“When you have a brain tumour it never ends well. No one can predict how soon it might grow back. You’re dealt the hand your given, then you have to play it the best you can,” said Anthony.
Last January, after having a seizure Anthony was taken to Frankston hospital for a computerized tomography (CT) scan. The doctors saw what they suspected to be a tumour, and he was sent to The Alfred for a magnetic resonance imaging (MRI) scan.
Anthony and his family met with Alfred’s head of Neurosurgery A/Prof Martin Hunn, who delivered the lifechanging news - the MRI scan confirmed he had a brain tumour, called an oligodendroglioma.
“Professor Hunn said, you have a couple of options, you can do nothing, have chemotherapy and radiotherapy, or we can operate followed by those treatments. If we operate, you can be asleep, or we can do it while you’re awake,” said Anthony.
“He said if I was awake, they stood a better chance of getting more of the tumour out. He told me to go away and to think about it with my family, my immediate response was if being awake gives you the best chances of removing more, then I don’t need to think about it. I’ll have it awake - you do your best work, then I’ll do mine.”
Less than two months later, on March 25 last year, Anthony underwent an awake brain surgery called a craniotomy, to remove as much of the tumour as possible. This was followed by 10-11 months of chemotherapy.
Anthony donated a sample of the tumour that was removed to The Alfred Brain Data Biobank for future researchers to use in their search for a cure - but he wanted to do more.
Anthony has always wanted to do a bike ride from Melbourne to Townsville, but since receiving the news he’s decided to ride from Tidal River to Cape Tribulation. So, next April with the support of his wife Arlene driving their Kombi Van, Anthony is planning to embark on a sponsored 4000km bike ride and donate the funds he raises to brain cancer research at The Alfred.

Collected data
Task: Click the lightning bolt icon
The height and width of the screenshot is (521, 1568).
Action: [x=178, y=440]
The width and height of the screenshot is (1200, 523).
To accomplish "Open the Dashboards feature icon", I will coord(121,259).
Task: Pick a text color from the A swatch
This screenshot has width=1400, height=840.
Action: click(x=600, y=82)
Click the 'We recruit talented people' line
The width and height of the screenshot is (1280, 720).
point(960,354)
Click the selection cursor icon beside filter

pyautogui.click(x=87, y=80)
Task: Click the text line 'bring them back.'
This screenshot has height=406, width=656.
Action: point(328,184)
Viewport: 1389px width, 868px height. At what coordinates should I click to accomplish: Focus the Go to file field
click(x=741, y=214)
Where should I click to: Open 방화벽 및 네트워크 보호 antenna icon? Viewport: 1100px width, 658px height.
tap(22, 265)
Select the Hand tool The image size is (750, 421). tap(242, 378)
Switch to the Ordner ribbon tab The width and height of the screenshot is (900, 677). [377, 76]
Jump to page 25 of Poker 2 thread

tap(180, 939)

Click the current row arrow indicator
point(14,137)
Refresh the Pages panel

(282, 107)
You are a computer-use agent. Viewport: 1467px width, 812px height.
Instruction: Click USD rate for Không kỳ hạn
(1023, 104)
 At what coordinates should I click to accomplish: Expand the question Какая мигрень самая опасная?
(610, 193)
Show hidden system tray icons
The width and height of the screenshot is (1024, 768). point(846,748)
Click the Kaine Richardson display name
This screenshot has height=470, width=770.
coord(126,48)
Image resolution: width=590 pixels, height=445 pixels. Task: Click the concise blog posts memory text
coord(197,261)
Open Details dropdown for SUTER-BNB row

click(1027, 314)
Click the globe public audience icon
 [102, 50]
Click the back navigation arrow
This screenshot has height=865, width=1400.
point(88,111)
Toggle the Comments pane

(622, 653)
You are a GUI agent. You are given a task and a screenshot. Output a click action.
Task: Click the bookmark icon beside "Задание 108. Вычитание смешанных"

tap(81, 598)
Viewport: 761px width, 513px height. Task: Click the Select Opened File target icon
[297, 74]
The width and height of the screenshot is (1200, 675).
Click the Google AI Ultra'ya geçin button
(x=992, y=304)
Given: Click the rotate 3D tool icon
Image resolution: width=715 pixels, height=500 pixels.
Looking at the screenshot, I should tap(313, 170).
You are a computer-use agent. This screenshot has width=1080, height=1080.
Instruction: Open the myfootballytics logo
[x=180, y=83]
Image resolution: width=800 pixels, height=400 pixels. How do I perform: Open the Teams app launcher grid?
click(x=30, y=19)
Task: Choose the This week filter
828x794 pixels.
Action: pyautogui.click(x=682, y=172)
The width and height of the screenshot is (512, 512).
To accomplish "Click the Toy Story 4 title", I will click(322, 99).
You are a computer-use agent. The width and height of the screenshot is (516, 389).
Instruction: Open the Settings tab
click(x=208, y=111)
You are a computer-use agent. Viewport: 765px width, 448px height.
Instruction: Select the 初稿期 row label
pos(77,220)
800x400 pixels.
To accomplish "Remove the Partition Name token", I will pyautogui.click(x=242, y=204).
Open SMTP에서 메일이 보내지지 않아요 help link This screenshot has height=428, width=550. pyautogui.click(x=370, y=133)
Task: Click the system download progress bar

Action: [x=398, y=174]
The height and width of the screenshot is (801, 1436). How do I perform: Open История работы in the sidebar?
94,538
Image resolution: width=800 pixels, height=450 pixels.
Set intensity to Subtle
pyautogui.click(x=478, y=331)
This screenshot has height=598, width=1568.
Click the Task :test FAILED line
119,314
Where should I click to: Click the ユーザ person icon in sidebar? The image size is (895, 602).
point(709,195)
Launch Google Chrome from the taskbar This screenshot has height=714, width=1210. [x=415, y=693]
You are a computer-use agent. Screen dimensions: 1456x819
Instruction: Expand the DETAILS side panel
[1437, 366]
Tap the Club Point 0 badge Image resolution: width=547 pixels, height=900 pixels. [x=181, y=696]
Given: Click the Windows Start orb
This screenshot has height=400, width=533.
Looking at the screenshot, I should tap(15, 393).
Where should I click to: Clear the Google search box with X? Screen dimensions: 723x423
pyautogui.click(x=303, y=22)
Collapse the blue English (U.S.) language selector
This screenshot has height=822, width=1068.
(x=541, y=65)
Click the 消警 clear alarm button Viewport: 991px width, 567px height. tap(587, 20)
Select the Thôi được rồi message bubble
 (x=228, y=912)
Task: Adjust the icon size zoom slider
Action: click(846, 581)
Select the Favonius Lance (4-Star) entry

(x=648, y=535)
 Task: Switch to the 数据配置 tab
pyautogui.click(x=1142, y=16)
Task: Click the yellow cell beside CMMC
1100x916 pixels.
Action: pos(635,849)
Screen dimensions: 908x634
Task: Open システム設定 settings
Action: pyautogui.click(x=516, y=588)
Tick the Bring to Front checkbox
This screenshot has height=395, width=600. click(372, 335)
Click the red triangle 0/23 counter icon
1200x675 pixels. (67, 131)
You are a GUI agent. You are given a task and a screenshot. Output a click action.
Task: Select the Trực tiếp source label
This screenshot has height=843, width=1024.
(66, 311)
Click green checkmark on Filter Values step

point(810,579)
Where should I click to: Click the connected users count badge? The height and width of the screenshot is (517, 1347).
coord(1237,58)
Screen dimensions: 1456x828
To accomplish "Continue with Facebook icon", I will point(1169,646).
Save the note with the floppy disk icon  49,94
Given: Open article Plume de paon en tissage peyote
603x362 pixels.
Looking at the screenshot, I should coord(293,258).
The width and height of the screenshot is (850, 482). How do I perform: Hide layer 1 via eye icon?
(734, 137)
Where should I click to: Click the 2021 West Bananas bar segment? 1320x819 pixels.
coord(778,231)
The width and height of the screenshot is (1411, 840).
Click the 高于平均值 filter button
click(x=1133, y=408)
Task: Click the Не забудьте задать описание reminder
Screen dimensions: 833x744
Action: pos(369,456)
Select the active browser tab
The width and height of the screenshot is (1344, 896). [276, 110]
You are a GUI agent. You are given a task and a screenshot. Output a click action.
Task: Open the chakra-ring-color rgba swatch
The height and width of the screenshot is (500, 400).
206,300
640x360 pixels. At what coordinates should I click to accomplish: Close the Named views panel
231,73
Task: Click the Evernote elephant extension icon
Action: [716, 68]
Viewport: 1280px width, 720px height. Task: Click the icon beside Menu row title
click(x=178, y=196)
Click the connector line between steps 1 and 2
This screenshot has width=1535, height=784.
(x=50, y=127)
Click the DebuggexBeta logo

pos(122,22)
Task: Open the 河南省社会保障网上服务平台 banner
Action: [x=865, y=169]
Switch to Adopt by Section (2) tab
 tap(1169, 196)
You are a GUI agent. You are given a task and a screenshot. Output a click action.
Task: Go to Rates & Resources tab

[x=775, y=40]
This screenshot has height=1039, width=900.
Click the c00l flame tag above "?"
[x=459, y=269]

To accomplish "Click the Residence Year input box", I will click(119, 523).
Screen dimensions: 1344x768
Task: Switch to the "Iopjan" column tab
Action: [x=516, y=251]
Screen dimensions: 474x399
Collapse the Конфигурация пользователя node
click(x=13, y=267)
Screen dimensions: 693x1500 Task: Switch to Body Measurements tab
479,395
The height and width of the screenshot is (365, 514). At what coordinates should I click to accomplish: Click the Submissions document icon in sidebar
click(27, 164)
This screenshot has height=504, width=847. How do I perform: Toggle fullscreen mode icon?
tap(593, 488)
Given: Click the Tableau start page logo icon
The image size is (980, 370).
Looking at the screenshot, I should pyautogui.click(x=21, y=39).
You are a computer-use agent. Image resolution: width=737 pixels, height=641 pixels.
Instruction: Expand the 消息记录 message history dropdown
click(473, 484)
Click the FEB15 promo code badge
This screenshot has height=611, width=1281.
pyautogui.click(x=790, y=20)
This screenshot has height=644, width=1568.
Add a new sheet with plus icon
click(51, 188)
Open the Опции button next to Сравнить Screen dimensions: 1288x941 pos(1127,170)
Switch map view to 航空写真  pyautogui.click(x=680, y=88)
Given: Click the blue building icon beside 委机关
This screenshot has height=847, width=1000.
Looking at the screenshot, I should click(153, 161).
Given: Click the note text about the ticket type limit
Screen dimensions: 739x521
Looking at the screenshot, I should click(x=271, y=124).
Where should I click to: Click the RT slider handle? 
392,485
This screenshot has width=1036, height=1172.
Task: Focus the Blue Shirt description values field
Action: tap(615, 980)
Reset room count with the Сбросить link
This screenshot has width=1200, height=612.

> **Task requirements**
1. In the passage about Anthony's brain surgery, what type of brain tumor did the MRI scan confirm?
2. Print the part of the passage about Anthony's brain surgery starting with "Anthony and his" and going on through "called an oligodendroglioma.".
3. Translate this sentence from the passage about Anthony's brain surgery into Spanish: "Anthony donated a sample of the tumour that was removed to The Alfred Brain Data Biobank for future researchers to use in their search for a cure - but he wanted to do more."

> **Results of the tasks**
1. An oligodendroglioma.

2.
Anthony and his family met with Alfred’s head of Neurosurgery A/Prof Martin Hunn, who delivered the lifechanging news - the MRI scan confirmed he had a brain tumour, called an oligodendroglioma.

3. Anthony donó una muestra del tumor extirpado al biobanco The Alfred Brain Data Biobank para que futuros investigadores la usen en su búsqueda de una cura, pero él quería hacer más.